Short answer: Consciously.
Longer answer: You might know it or you might not know it, you may admit it or you may not admit it, you may like it or you may not like it: You already are a speculator. You have to choose if you want to simply let speculation happen to you or if you want to consciously manage your wealth.
Long answer:
Many people think that speculation is evil and that they are not speculators. They just earn money with their work and leave it in their bank account. But this is obviously speculation. By storing the wealth they created in a currency, such as euro, dollar or pound, they speculate that they will keep this wealth. This is most probably not true. The issuer of the currency, the state, speculates against them by causing the currency to constantly depreciate. Many people do invest their money in financial instruments, such as real estate or stocks, and still think that they are not speculators, but "investors". How is investing different from speculating? How long do you have to hold a financial instrument such as gold or stocks for being an investor and not a speculator? Or is danger the criterion? Are you only a speculator, if you hold very dangerous "securities"?
I think "investor" is just a euphemism for "speculator". And there is no need for using euphemisms, because there is no way to avoid speculating. If you own something and do not trade it for something else, you bet (or "speculate") that that which you own doesn't decrease in value or that it even increases in value.
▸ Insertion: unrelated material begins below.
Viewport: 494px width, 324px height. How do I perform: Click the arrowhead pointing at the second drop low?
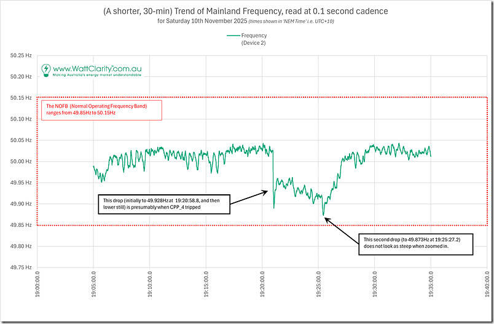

Hence, if you own dollars, euros, pounds, gold, crypto currencies, stocks or anything else, you are a speculator.
The only real choice you have is if you want to speculate consciously or not. If you decide to speculate consciously, you decide to manage one important aspect of your life, your wealth, yourself.
If you decide to take care of your wealth yourself, you need to decide how you want to do it. In order to take an informed decision, it is, in general, a good idea to first educate oneself. In the current case, the most obvious solution seems to simply look up in an economics textbook how speculation works. The most obvious solution seems to simply learn from economics how speculation works. However, there is no such thing as "economics". There are many different denominations in economics:
- Austrian School
- Carnegie School
- Chicago School
- Constitutional economics
- Distributism
- Evolutionary economics
- Feminist economics
- Freiburg School
- Georgism
- Institutional economics
- Islamic economics
- Keynesian economics
- Lausanne School
- Mutualism
- Marxian economics
- Neoclassical economics
- Neo-Keynesian economics
- Neo-Marxian economics
- Neo-Ricardianism
- New classical macroeconomics
- New institutional economics
- Post-Keynesian economics
- State socialism
- Stockholm School
Note that these are not subdisciplines of economics (like mechanics and optics are subdisciplines of physics or like morphology and syntax are subdisciplines of linguistics). These are belief systems or ideologies. That means that you have to decide in which of these theories you want to believe.
Maybe economics as such (or the economic ideologies as such) does not actually help you learn how to speculate? Maybe you should learn that from videos, tutorials or books? If you search with "investment" or "speculation", you will be overwhelmed with the number of different approaches you will find.
So, you cannot simply look up how speculation works. You will get too many different answers.
Does that mean that you have to invent everything yourself? Of course not. If you can learn from others, do so. But that does not prevent you from having to think. If you blindly follow a school, a known great trader, a guru, you do not really act yourself. The only way to do things oneself is to try to understand a given situation oneself and then to consciously take a decision.
At Algocrowd we are not advising you to believe us. It is always a bad idea, to simply believe something. We are asking you to check if you think our way of finding trading algorithms makes sense. And we are asking you to experiment with the found trading algorithms yourself. Do not use anything for trading that you do not understand yourself.
A few general things about trading, a.k.a investing, a.k.a speculating can be said. You either speculate rather actively or rather passively. If you speculate passively, you need a lot of time. Ways of speculating rather passively are:
- Borrow a lot of money, buy real estate and speculate that you will be able to pay the money back.
- "Buy and hold": "Go long" on stocks, gold, commodities, crypto, ... and wait.
To speculate in a rather active way means to often buy and sell instruments. You can even sell instruments that you do not actually own. This is called "going short". One way to do this is to use contracts for difference.
You also have to decide if you rather want to speculate manually or if you want to automate your speculations. Today, there are ways to automate rather passive as well as rather active ways of speculating. The algorithms found by Algocrowd are a way of automating an active way of speculating.
Whatever you do: Take your own decisions. By all means, learn from others. And, by all means, do not simply believe others. Think for yourself.